Pixel coordinate grounding data
──────────────────────────────

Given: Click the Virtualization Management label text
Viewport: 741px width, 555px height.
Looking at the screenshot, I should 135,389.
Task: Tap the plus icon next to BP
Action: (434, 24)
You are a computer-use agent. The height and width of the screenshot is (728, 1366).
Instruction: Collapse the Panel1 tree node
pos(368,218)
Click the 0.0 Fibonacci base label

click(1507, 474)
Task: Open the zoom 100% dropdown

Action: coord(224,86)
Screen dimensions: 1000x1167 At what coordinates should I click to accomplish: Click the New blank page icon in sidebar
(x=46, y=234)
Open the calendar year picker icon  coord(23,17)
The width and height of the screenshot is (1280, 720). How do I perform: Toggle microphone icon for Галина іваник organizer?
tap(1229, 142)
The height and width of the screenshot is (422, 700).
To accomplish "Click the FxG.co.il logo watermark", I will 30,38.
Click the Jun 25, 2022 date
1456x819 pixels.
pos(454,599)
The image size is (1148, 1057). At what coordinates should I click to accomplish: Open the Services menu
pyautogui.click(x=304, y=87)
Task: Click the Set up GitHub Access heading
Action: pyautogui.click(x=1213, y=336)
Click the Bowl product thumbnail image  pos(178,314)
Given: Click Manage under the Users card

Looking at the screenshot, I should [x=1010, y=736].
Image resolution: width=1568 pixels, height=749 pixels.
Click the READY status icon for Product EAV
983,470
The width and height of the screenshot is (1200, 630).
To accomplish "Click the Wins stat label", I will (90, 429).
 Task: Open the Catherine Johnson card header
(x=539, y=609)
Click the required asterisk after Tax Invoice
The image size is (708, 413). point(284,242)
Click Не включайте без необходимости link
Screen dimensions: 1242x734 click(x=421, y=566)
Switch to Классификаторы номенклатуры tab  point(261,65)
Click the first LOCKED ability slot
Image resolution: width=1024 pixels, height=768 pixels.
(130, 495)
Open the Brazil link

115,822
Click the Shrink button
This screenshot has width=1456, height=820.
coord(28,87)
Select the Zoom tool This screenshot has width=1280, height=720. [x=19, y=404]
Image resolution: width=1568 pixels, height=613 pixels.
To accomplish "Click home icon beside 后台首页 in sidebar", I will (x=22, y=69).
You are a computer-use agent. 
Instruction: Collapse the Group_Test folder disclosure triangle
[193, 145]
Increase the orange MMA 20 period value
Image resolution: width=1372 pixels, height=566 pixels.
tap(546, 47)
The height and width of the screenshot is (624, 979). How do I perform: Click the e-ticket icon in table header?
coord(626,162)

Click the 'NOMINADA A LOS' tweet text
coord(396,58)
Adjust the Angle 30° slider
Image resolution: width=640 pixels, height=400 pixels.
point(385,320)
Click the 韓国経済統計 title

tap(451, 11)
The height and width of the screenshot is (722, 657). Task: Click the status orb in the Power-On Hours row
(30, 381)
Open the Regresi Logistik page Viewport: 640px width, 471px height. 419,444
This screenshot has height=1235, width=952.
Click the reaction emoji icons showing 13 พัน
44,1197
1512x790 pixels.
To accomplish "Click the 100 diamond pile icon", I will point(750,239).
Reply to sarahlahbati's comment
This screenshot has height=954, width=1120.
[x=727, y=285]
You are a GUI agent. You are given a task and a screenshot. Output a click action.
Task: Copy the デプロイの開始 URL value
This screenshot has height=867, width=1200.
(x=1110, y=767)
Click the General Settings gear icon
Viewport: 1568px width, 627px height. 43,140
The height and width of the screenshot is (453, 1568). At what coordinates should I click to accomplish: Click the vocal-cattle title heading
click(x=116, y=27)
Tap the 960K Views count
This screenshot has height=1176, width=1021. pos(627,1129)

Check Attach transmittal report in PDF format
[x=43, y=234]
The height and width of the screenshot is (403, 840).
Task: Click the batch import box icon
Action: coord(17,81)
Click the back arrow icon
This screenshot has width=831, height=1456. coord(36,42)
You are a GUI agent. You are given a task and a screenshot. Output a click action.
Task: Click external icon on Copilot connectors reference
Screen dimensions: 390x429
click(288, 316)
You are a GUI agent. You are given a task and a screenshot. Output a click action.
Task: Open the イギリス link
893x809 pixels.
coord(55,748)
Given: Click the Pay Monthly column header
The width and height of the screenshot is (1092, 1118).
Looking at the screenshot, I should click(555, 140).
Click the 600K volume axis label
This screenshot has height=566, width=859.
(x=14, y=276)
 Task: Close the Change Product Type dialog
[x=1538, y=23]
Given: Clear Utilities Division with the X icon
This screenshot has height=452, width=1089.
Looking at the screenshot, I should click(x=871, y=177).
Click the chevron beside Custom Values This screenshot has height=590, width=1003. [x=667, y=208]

──────────────────────────────

■ PROMPT
Copy, exactly and only, the lines above that begin with the one containing "Click the 0.0 Fibonacci base label" and finish with the one containing "Click the Bowl".

■ TASK ANSWER
Click the 0.0 Fibonacci base label

click(1507, 474)
Task: Open the zoom 100% dropdown

Action: coord(224,86)
Screen dimensions: 1000x1167 At what coordinates should I click to accomplish: Click the New blank page icon in sidebar
(x=46, y=234)
Open the calendar year picker icon  coord(23,17)
The width and height of the screenshot is (1280, 720). How do I perform: Toggle microphone icon for Галина іваник organizer?
tap(1229, 142)
The height and width of the screenshot is (422, 700).
To accomplish "Click the FxG.co.il logo watermark", I will 30,38.
Click the Jun 25, 2022 date
1456x819 pixels.
pos(454,599)
The image size is (1148, 1057). At what coordinates should I click to accomplish: Open the Services menu
pyautogui.click(x=304, y=87)
Task: Click the Set up GitHub Access heading
Action: pyautogui.click(x=1213, y=336)
Click the Bowl product thumbnail image  pos(178,314)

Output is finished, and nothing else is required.